Em 1979, ele fundou o laboratório Princeton Engineering Anomalies Research (Pear) para estudar a consciência. Pear, que fechou em 2007, forneceu talvez a evidência mais sólida de que o paradigma materialista é muito limitado e que a consciência não se reduz ao cérebro.
Jahn enfretou muita adversidade em meio a seus colegas mais convencionais em Princeton, mas ele persistiu por quase 30 anos de pesquisa no Pear.
Um típico experimento do Pear teria pessoas tentando usar suas mentes para influenciar processos aleatórios de um dispositivo eletrônico. Isso é como se concentrar nas extremidades enquanto gira uma moeda, para ver se as extremidades realmente aparecem com mais frequência quando você se concentra nela.
Ele encontrou um efeito estatisticamente significativo, sugerindo que a mente humana geralmente é capaz de mudar dois ou três em cada 10.000 processos, ou ‘giros’. Parecia que as pessoas que compartilhavam um vínculo emocional eram especialmente capazes de induzir anomalias.
Em outras palavras, Jahn forneceu alguma evidência de que a mente possui poderes ainda não aceitos pela ciência convencional.
Brenda Dunne, que não foi apenas parceira de Jahn em gerir o Pear, mas também uma de suas melhores amigas, nos guiou pela vida e o trabalho deste pioneiro cientista.
Barreiras de ruptura
“Ele tinha um escritório que costumava despistar as pessoas, porque estava cheio de bichos e brinquedos”, disse Dunne. “Ele sempre gozava das reações das pessoas quando entravam no escritório do decano e não era o ambiente formal e estéril que eles esperavam.”
Essa descontração caracterizava muito o trabalho de Jahn e Dunne. Eles quebraram o que Dunne chamou de divisão “eu cientista, você sujeito”, tratando de estudar “assuntos” como participantes ou co-investigadores.
O seu laboratório Pear se assemelhava a uma sala de recreação familiar, com sofás confortáveis, murais de madeira e bonecos de decoração por toda parte. Para se testar o poder da mente, é melhor com mentes relaxadas e entusiasmadas, disse Dunne.
Ela deu o exemplo de um cientista que veio ao Pear pedindo-lhes para que repetisse um experimento que ele havia feito. Ele havia dado a seus sujeitos a tarefa de influenciar fótons com suas mentes, e ele obteve resultados negativos.

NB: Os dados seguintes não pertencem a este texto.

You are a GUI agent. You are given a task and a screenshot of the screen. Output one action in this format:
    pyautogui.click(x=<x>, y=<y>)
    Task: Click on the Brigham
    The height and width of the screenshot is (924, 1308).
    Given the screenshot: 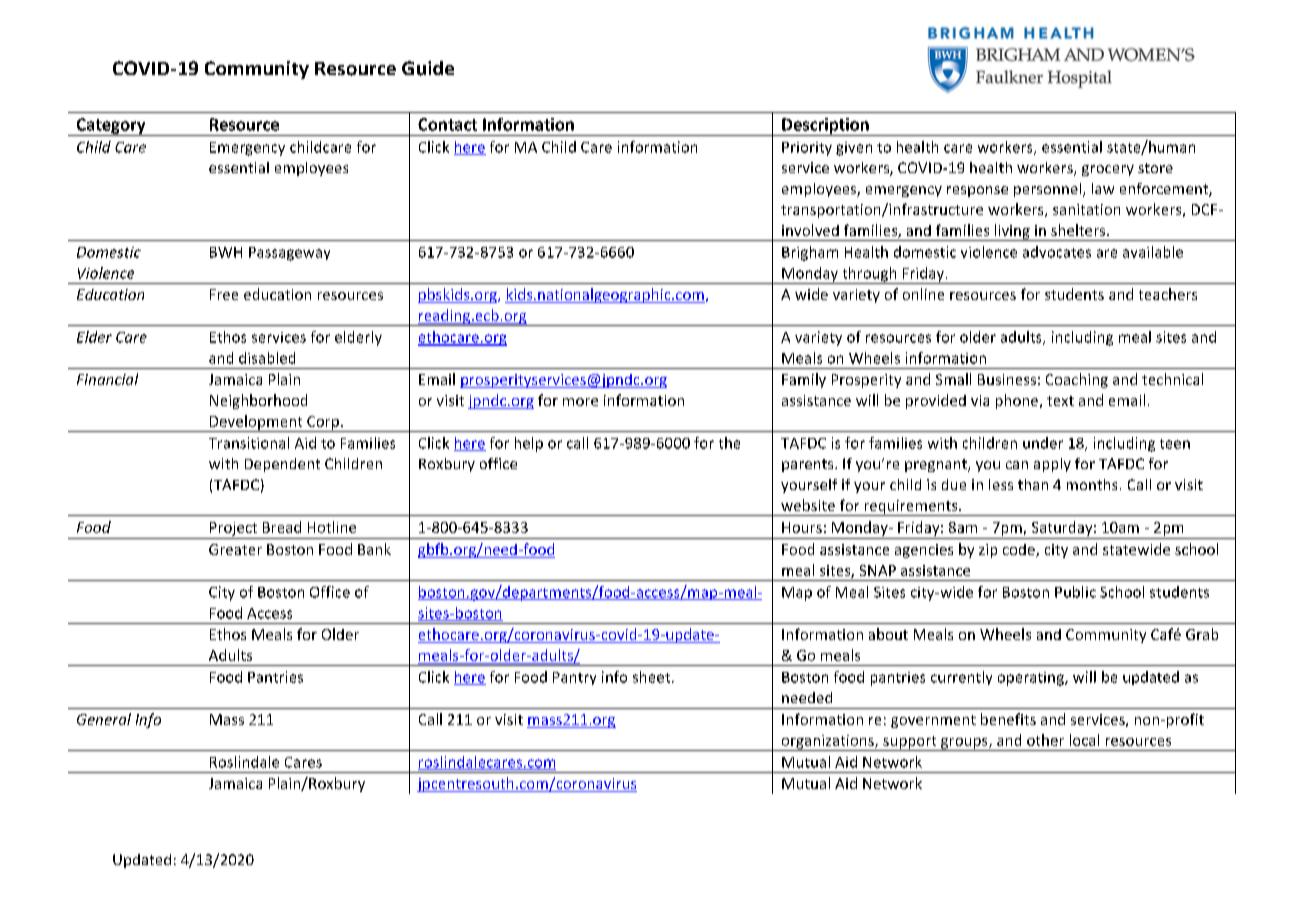 What is the action you would take?
    pyautogui.click(x=810, y=253)
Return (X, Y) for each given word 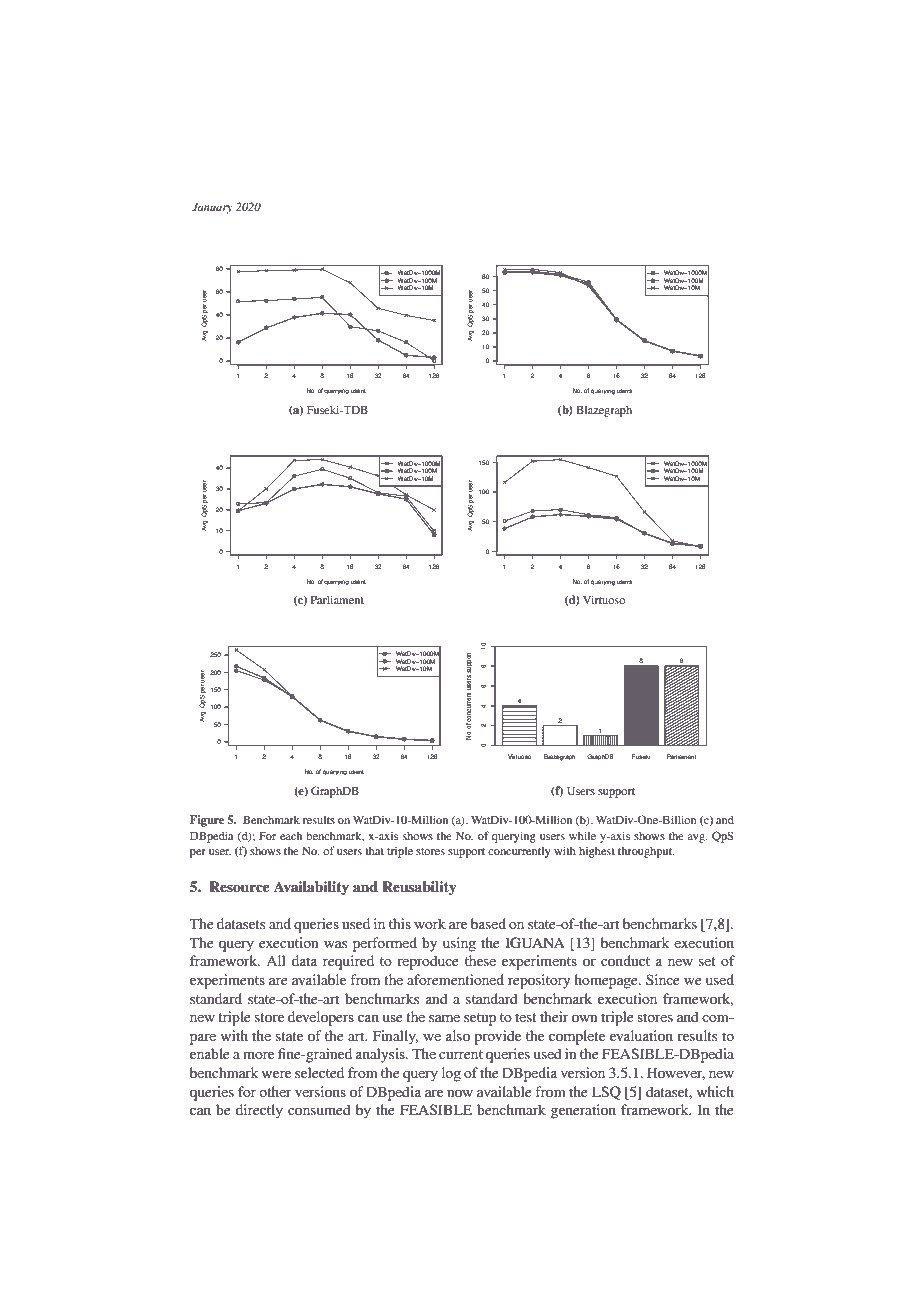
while (582, 835)
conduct (625, 960)
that (374, 850)
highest (597, 852)
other (275, 1091)
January (212, 208)
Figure (207, 821)
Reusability (419, 888)
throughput (646, 852)
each (291, 835)
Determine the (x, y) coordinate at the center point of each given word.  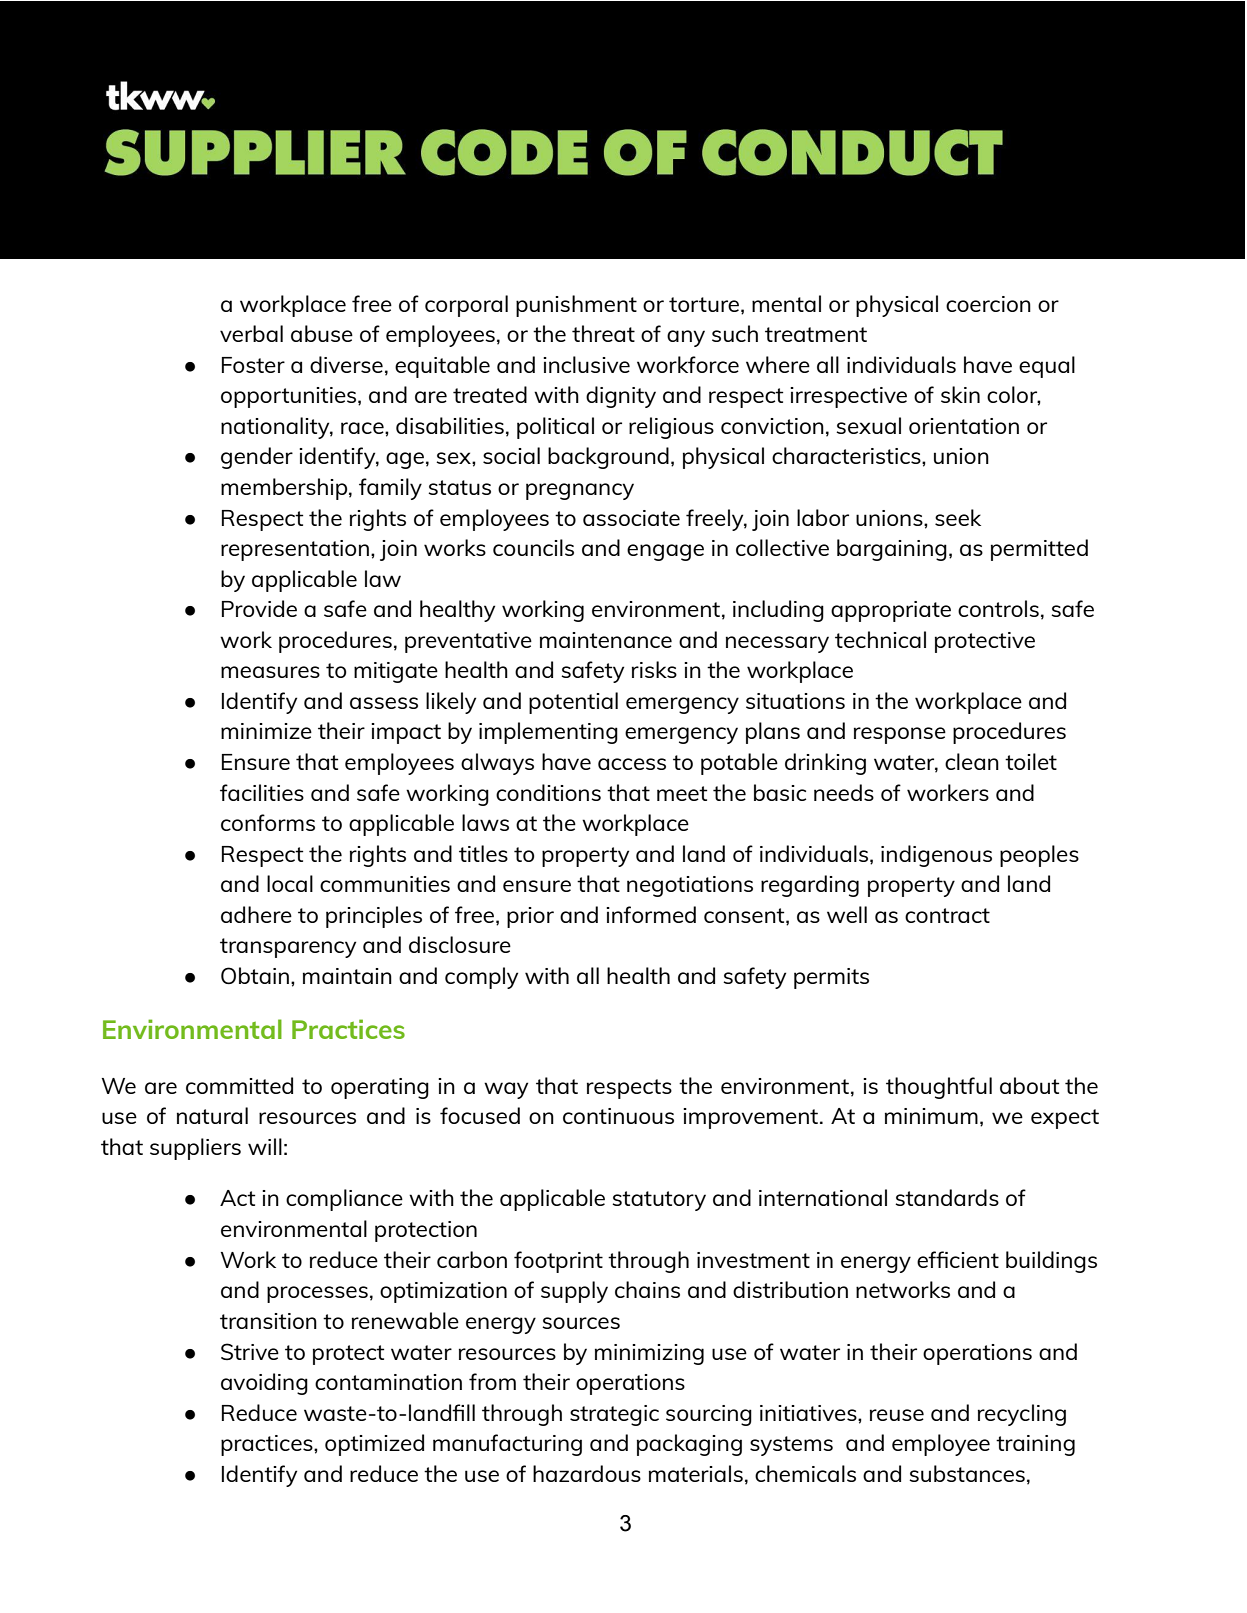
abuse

Pear obteve resultados positivos. A única diferença entre seu experimento e o do Pear foi a forma como se abordou os participantes do estudo.
Ele havia dado informações chatas e técnicas sobre a óptica e disse com desdém: “Algumas pessoas pensam que você pode influenciar isso com sua mente”. Na Pear, eles tornaram a tarefa mais divertida e simples, basicamente apenas dizendo aos participantes: “O que você quer fazer é fazer a linha subir ou descer”.
A ressonância de mentes
A equipe do Pear descobriu que a dinâmica interpessoal desempenha um papel muito maior em experiências aparentemente objetivas do que a maioria dos cientistas admitem.
Ironicamente, disse Dunne, eles descobriram que quando a equipe do Pear estava trabalhando bem junta, suas experiências obtiveram resultados mais positivos. Era como se a dissonância entre os cientistas pudesse interromper a ressonância da força física da mente.
A harmonia entre Dunne e Jahn era importante. Seu conhecimento era em psicologia, ele na engenharia. Ele cuidou dos protocolos do estudo, ela cuidou das pessoas. Ela era a onda e ele era a partícula, de acordo com uma analogia de física quântica que eles gostavam de usar para descrever seu relacionamento.
Na perspectiva da física quântica, a matéria existe como ondas e partículas simultaneamente. Uma onda colapsa em forma de partículas quando é observada. Jahn era o mais pragmático. Ele gostava de chegar ao ponto.
Ela resumiu seu relacionamento complementar: “Embora muitas pessoas pensassem que eu era a mística e ele era o cientista, eu era uma cientista mística e ele era um místico científico”.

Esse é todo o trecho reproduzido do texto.